GRAND RAPIDS, Mich. — Don’t put away that football helmet just yet. The Michigan High School Athletic Association(MHSAA) says there’s a possibility there could be competition in the fall after all.
The MHSAA announced in mid-August that high school football would be postponed until the spring because of concerns of COVID-19.
After closely monitoring the early season success of football in states around the country as well as the emerging threat of independent youth football leagues, an MHSAA spokesperson said Monday, they are asking Michigan Gov. Gretchen Whitmer to change an executive order which would allow competition in close quarters.
Executive Order 160, which went into effect last month, doesn’t allow for competition without social distancing.
“I believe we know we can do it safely,” MHSAA spokesperson Geoff Kimmerly said. “If we have the opportunity, we will do it.”
A change in the order wouldn’t automatically bring the games back, but the MHSAA said it would change their discussions around a fall season.

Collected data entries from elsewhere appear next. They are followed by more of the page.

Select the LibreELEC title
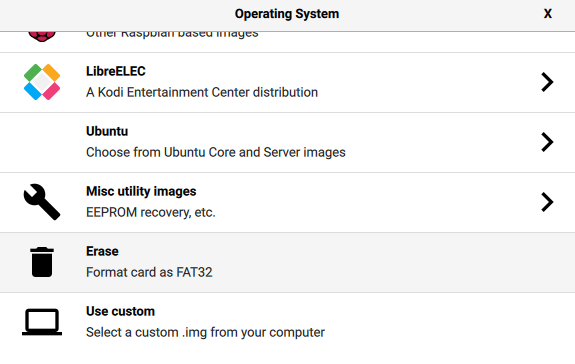 (x=116, y=71)
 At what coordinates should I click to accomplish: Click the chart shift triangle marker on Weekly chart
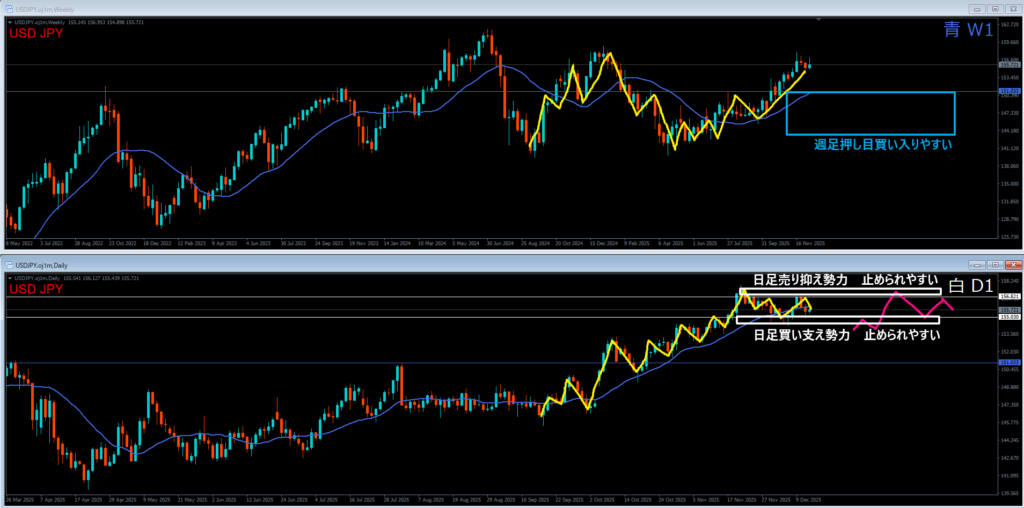818,19
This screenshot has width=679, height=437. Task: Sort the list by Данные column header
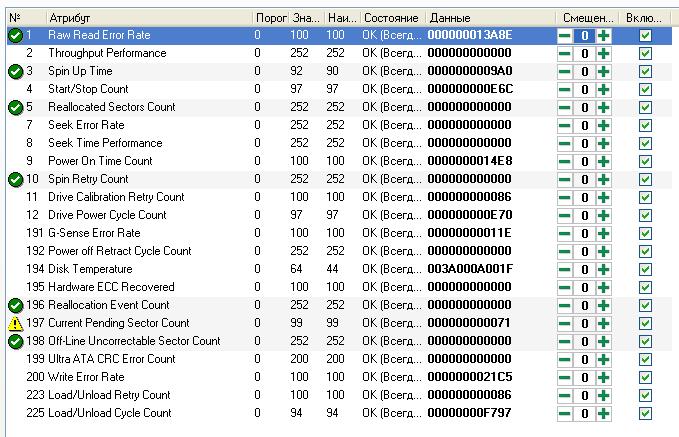[x=490, y=18]
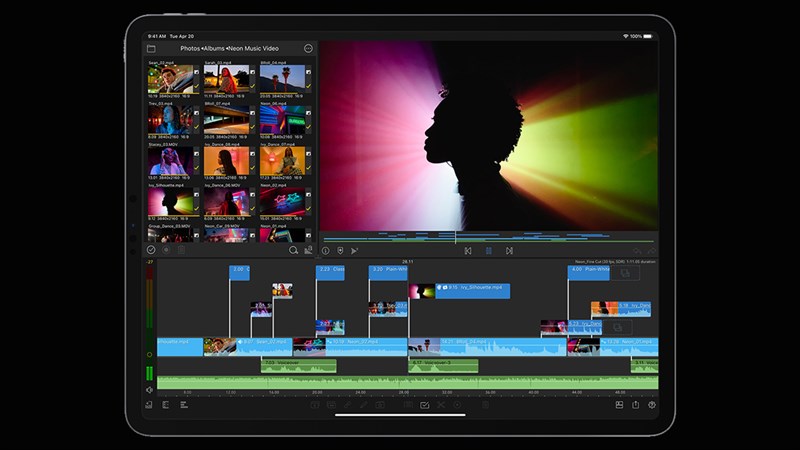Skip to the next edit in the preview

509,251
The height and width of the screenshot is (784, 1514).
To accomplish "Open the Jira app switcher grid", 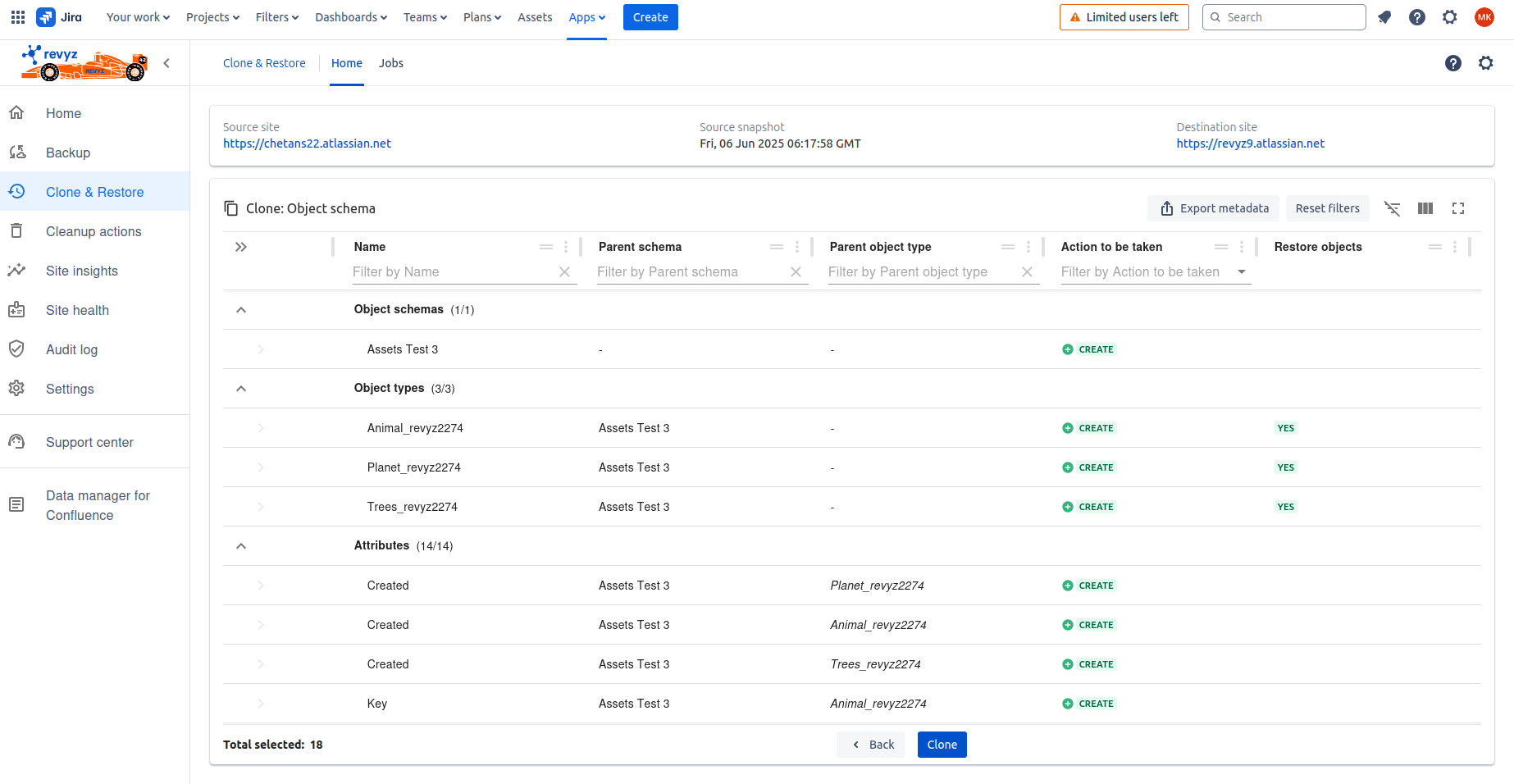I will tap(18, 17).
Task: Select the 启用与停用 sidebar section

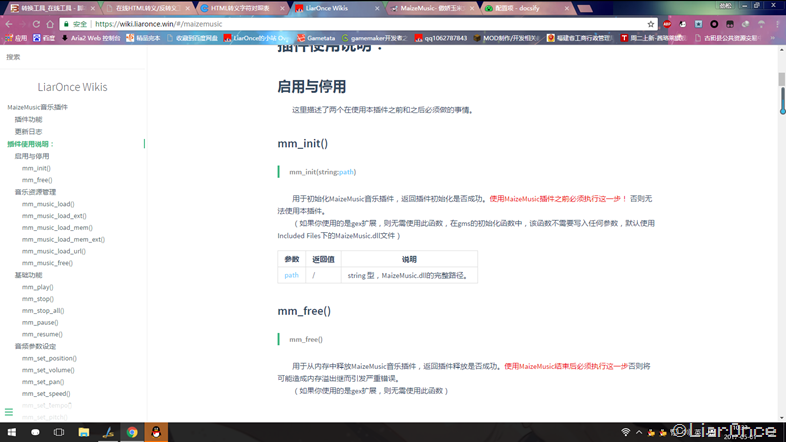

“All we are saying is, if things do change and the possibility is there to talk about football, we think our council would like to talk about it again,” said Kimmerly.
If it gets to that point, there would be a lot discuss. For example, what if a team didn’t want to play in the fall because of safety concerns or weren’t allowed to because of state regional regulations. Kimmerly wouldn’t rule out the idea we’d then see two separate football seasons, one in the fall and one in the spring.
“It really is a wide-open situation. We don’t want to be pulling people around here and there, but we’ve tried to emphasize, we need to be flexible,” he said.
To be clear, nothing has changed the MHSAA's original decision unless things change on the state level. However, Kimmerly says if football is to have a chance of playing this fall, they’re going to have to hear from state officials soon.
“If a decision could be made within these next couple weeks, I think we’d be fine," he said.
The governor's office issued a statement Monday in response to the MHSAA.
"COVID-19 is a novel virus, which means there is no treatment and no cure. Everyone in Michigan needs to take this seriously, especially Michigan's public school leaders. We will have more to say on athletics in the near future. As always, the governor will continue to protect the health and safety of Michigan students and families," it read.
Mark Uyl, the leader of MHSAA, told the Associated Press Monday that the fate of soccer, volleyball and swimming and diving competitions rests with Whitmer. The governor's office said golf, tennis and cross country are safe to proceed.